There are the usual draw soups that I grew up with, Okro cooked into a sauce with vegetables, like the one I made with Ogbono, here. And then there's the okro I discovered when I was a bit older, and more common with southwest or Yoruba cooking. You prepare your tomato stew as usual [see recipe], and then you cut or blend your okro, and then mix both into a soup.
I am lucky to get very good okro at our local grocery store where it's cut and frozen fresh. So for a change of menu, I use it with tomato stew every once in a while.
Cut or blended fresh Okra
Broth if you have some
1/2 of a small sized onion
1 Fresh pepper
1 Knorr chicken cube
Salt to taste.
|cut and frozen fresh okra|
|Defrosted okro cooking in broth|
1. Put your broth in a small pot, start on slow heat
2. Blend you okra, pepper and onions to desired texture
3. Pour the mixture into the broth
4. Add salt and knorr cube to taste
5. Simmer slowly for 10 mins, stirring intermittently.
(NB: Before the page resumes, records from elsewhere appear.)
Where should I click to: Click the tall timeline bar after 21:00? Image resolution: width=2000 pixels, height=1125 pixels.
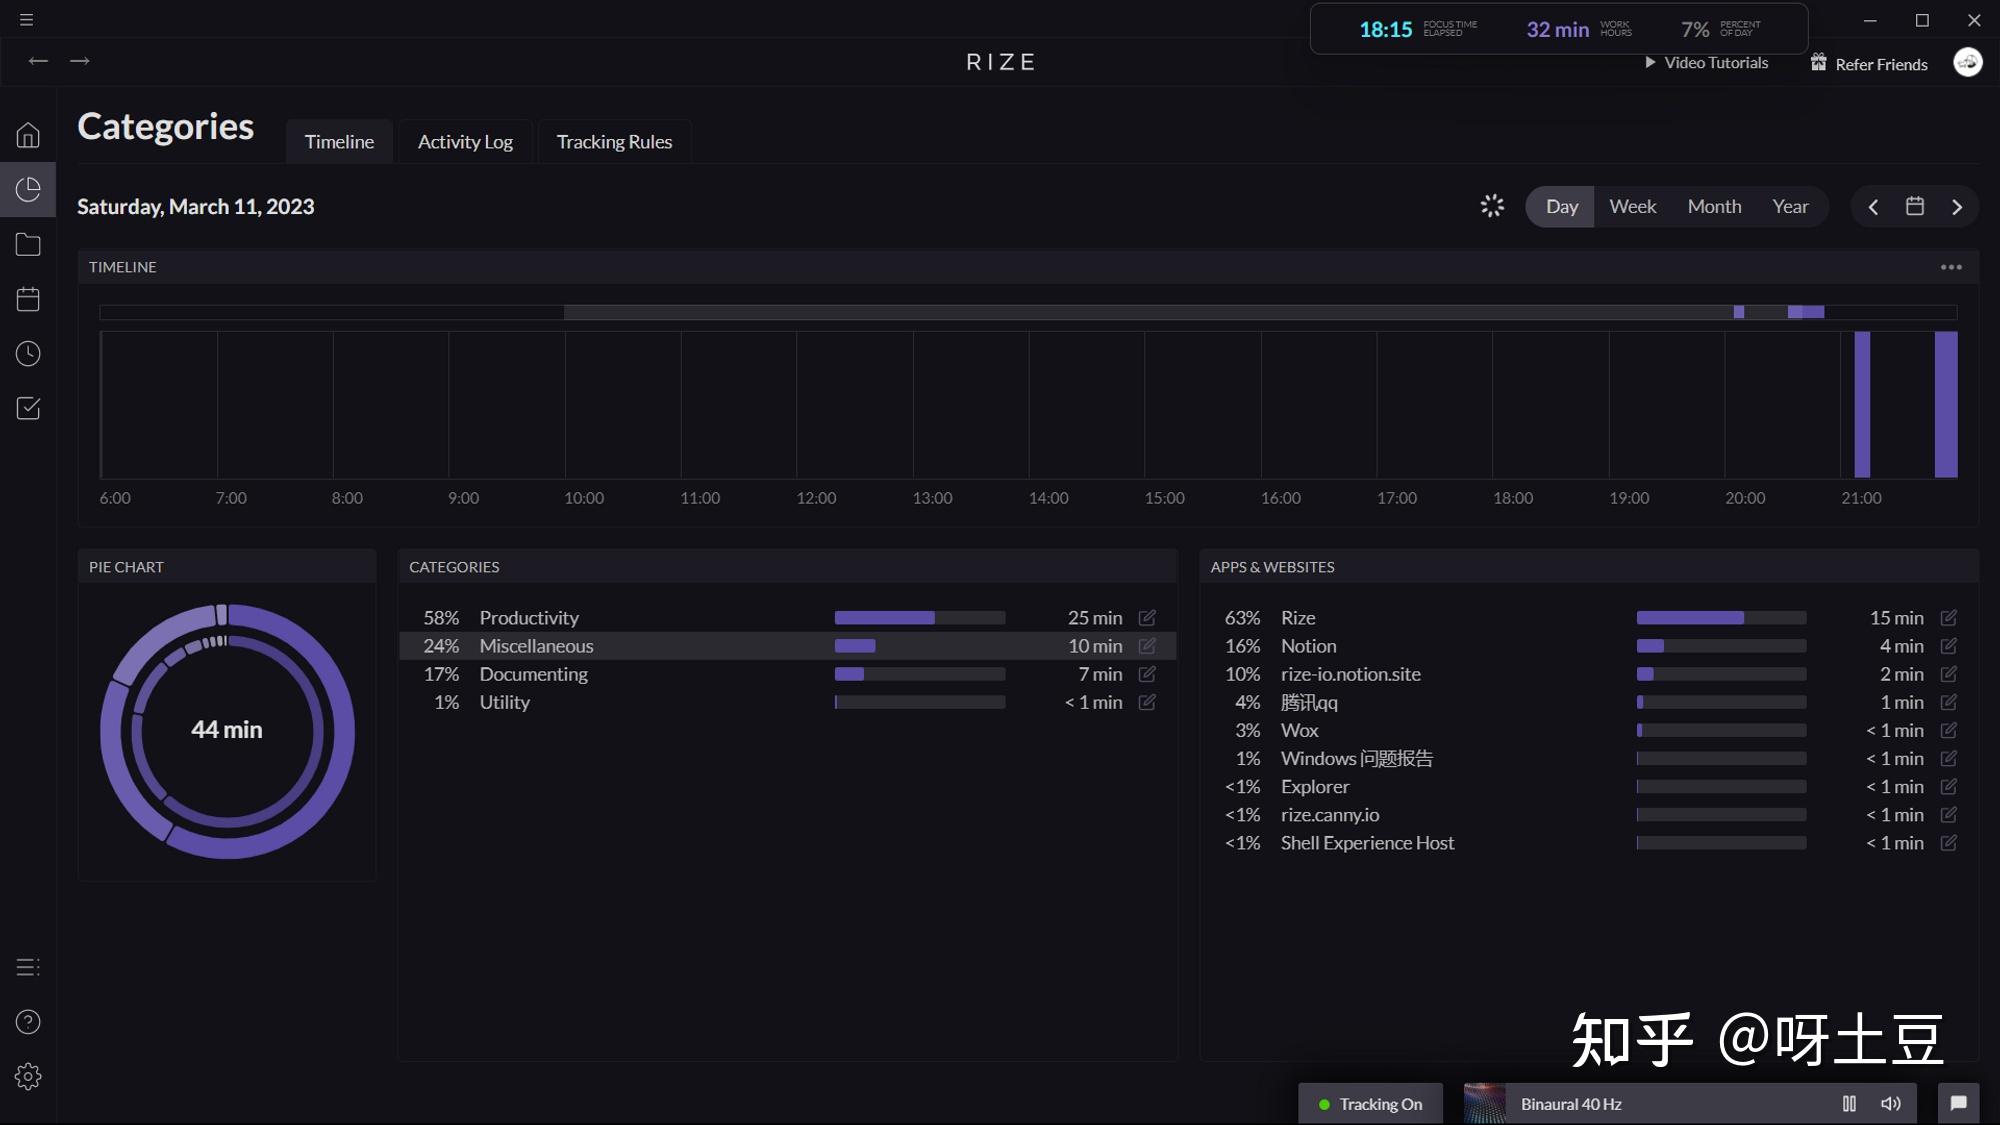click(1862, 405)

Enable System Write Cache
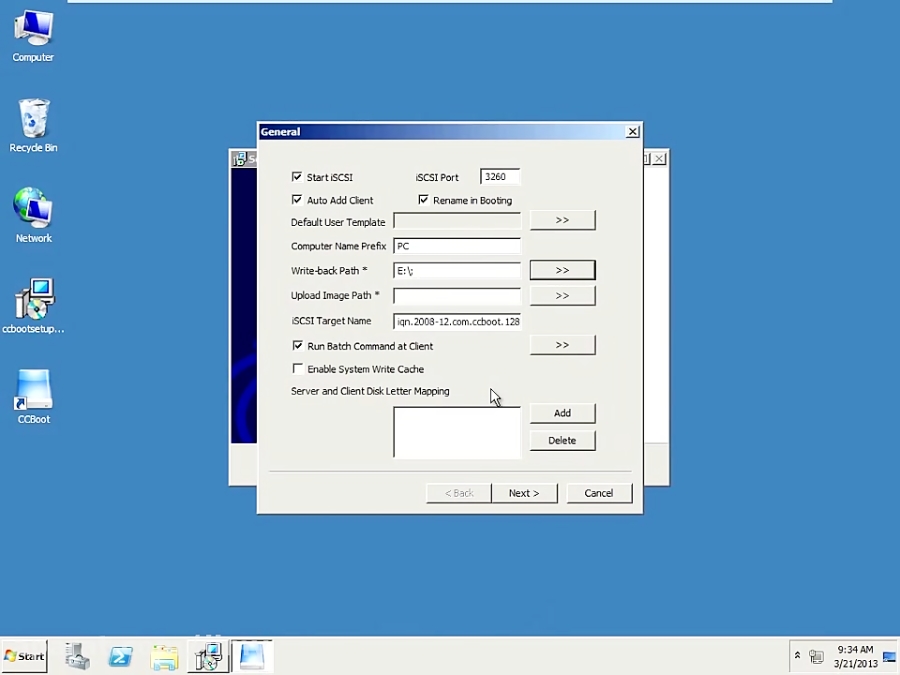(297, 369)
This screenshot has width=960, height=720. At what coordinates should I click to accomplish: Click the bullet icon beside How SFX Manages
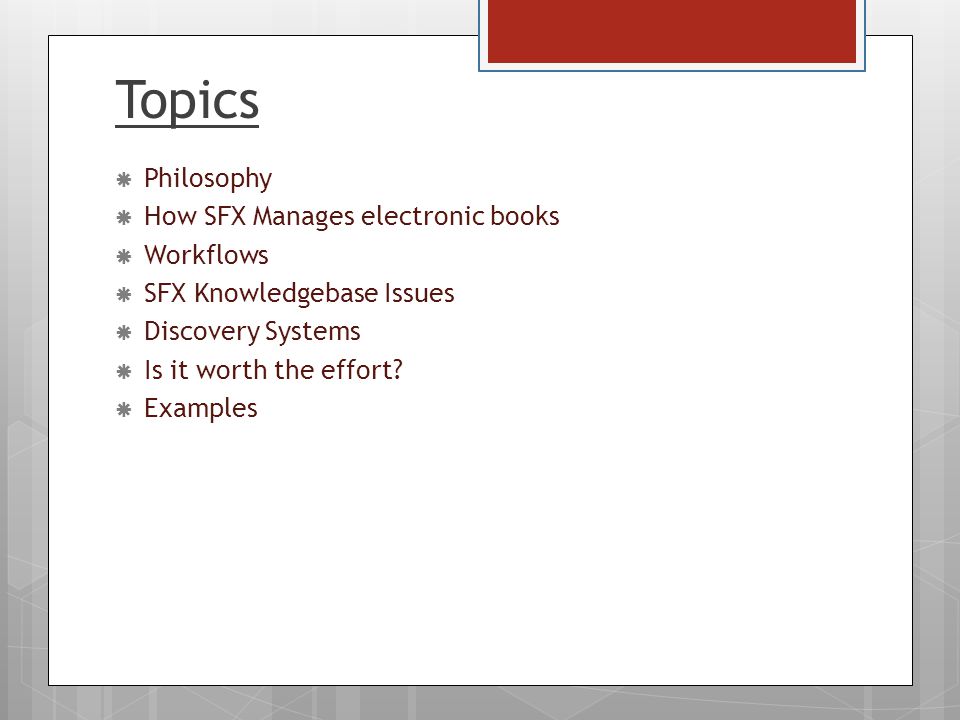[124, 218]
6. Taste to ensure it is done, and remove from heat.
Ingredients for making Amala
1. In a medium sized pot, bring the water to a slow boil. Also heat some water in an electric kettle, or set aside some of the boiling water in a cup.
2. Add the Elubo flour to the water in the pot, and stir.
3. If it is thick, add some boiled water from the kettle. If too soft, add some more elubo.
4. Continue to stir until you get your desired consistency, it should ideally be smooth in texture without lumps.
Your meal is ready for lunch or dinner, enjoy!